- What the task asks
What you write must be the listing below in full, word for word, minus its pictures.

- Data supplied

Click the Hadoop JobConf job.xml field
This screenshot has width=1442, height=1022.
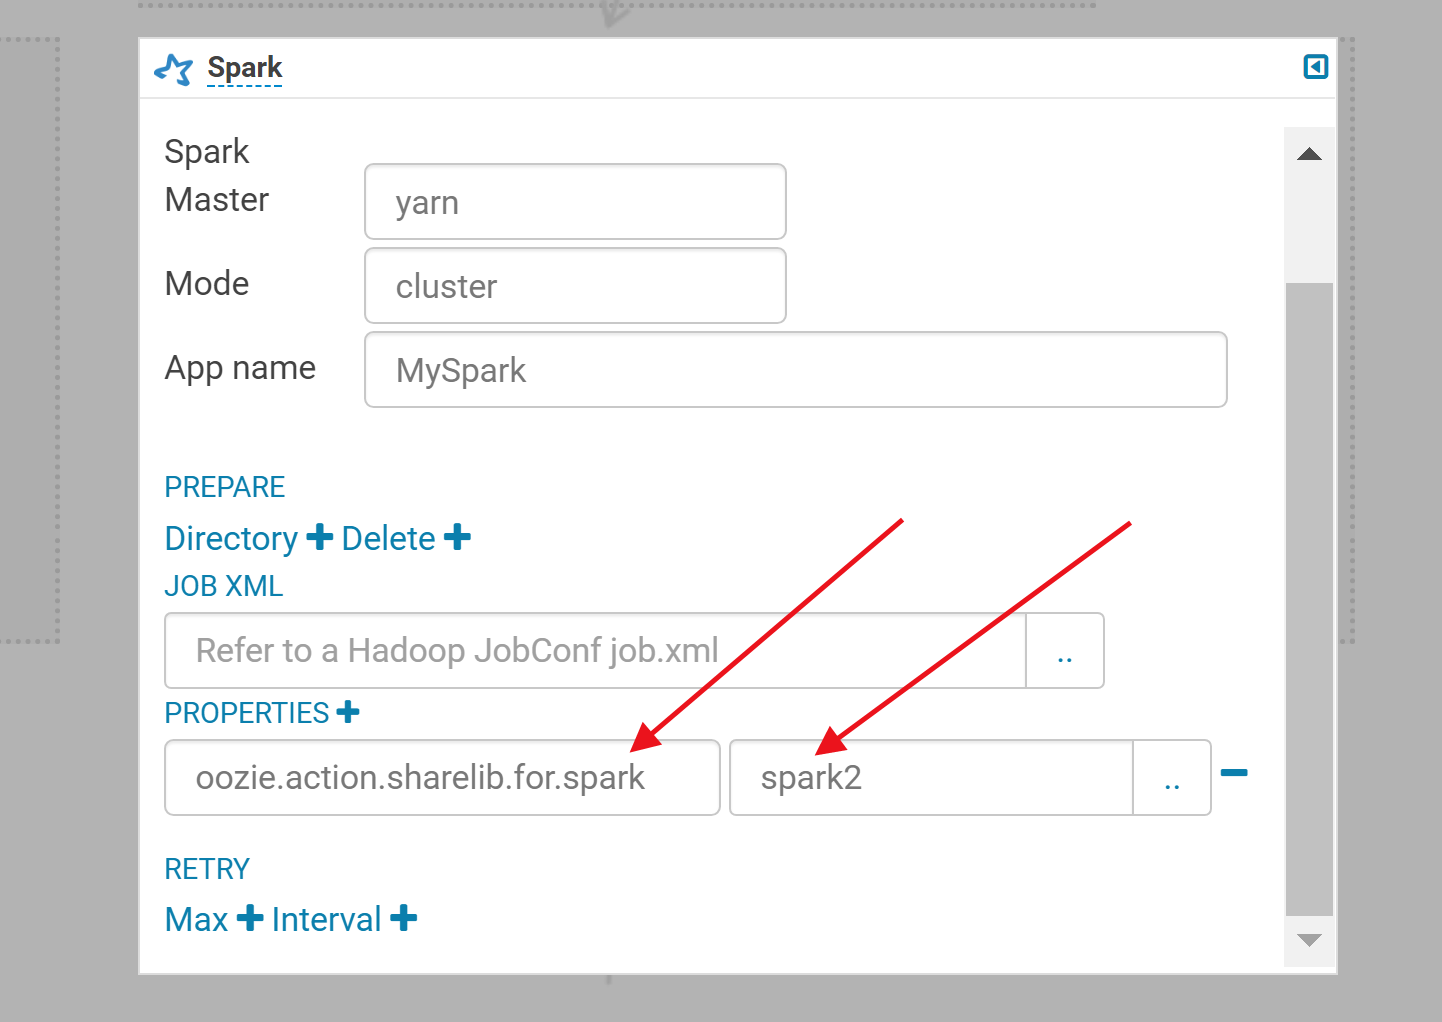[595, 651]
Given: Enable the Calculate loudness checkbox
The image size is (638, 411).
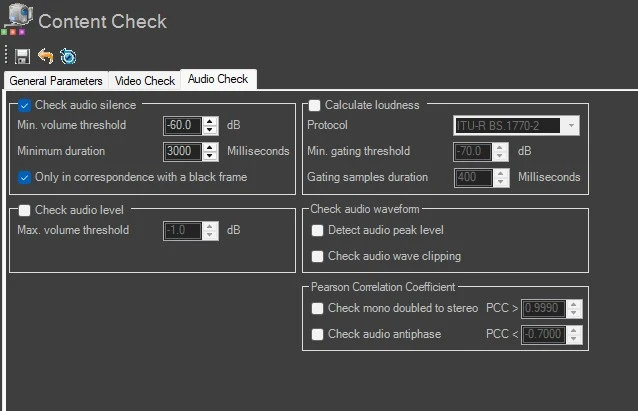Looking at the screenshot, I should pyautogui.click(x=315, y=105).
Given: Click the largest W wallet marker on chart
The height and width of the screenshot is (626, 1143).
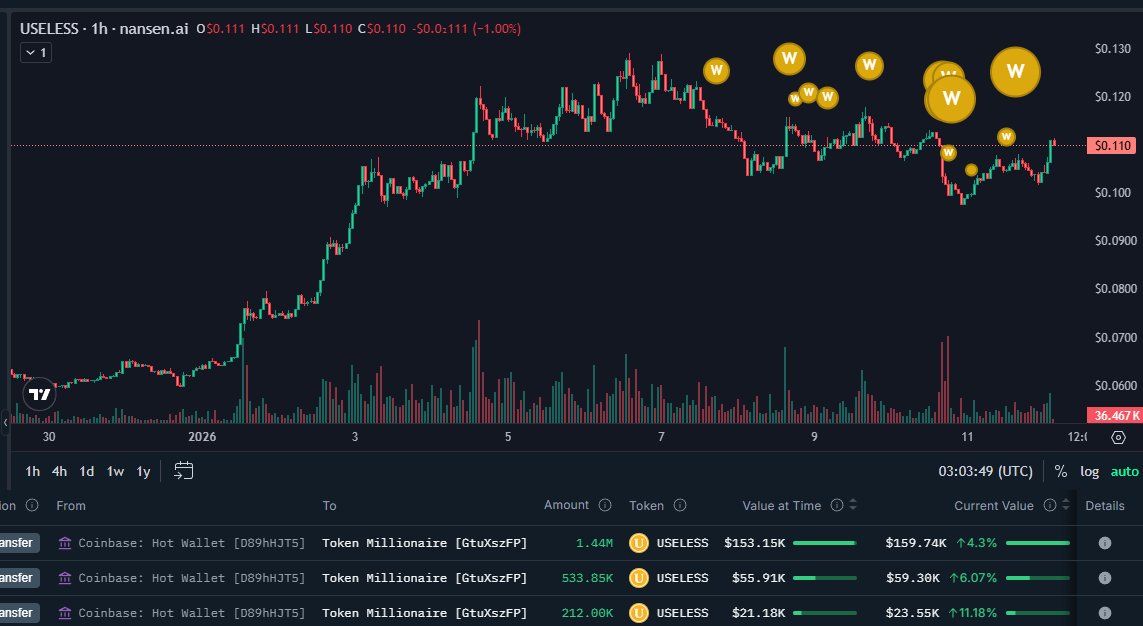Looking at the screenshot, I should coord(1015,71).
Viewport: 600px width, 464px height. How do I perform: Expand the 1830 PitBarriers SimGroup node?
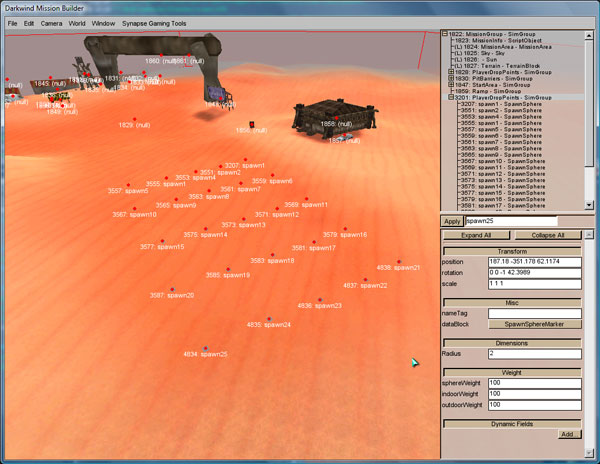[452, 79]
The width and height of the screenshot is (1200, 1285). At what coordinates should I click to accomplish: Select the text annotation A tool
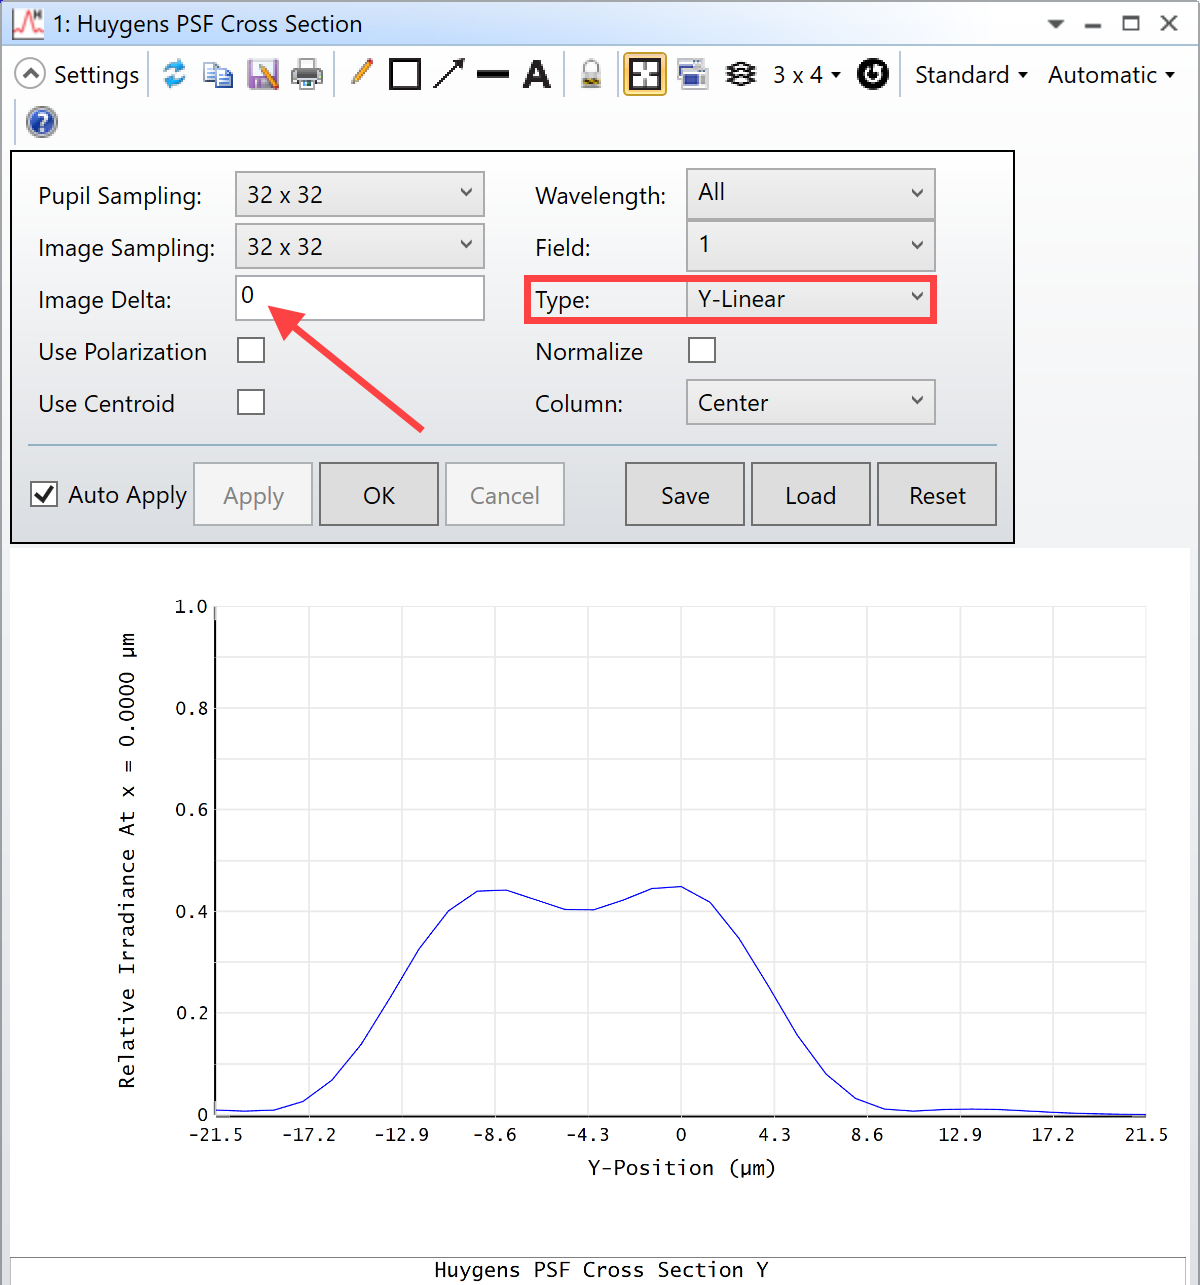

- Your response
Click the Hadoop JobConf job.xml field
This screenshot has width=1442, height=1022.
[595, 651]
Given: Enable the Calculate loudness checkbox
The image size is (638, 411).
Looking at the screenshot, I should pyautogui.click(x=315, y=105).
Given: Click the largest W wallet marker on chart
The height and width of the screenshot is (626, 1143).
Looking at the screenshot, I should coord(1015,71).
Viewport: 600px width, 464px height. How do I perform: Expand the 1830 PitBarriers SimGroup node?
[452, 79]
The width and height of the screenshot is (1200, 1285). At what coordinates should I click to accomplish: Select the text annotation A tool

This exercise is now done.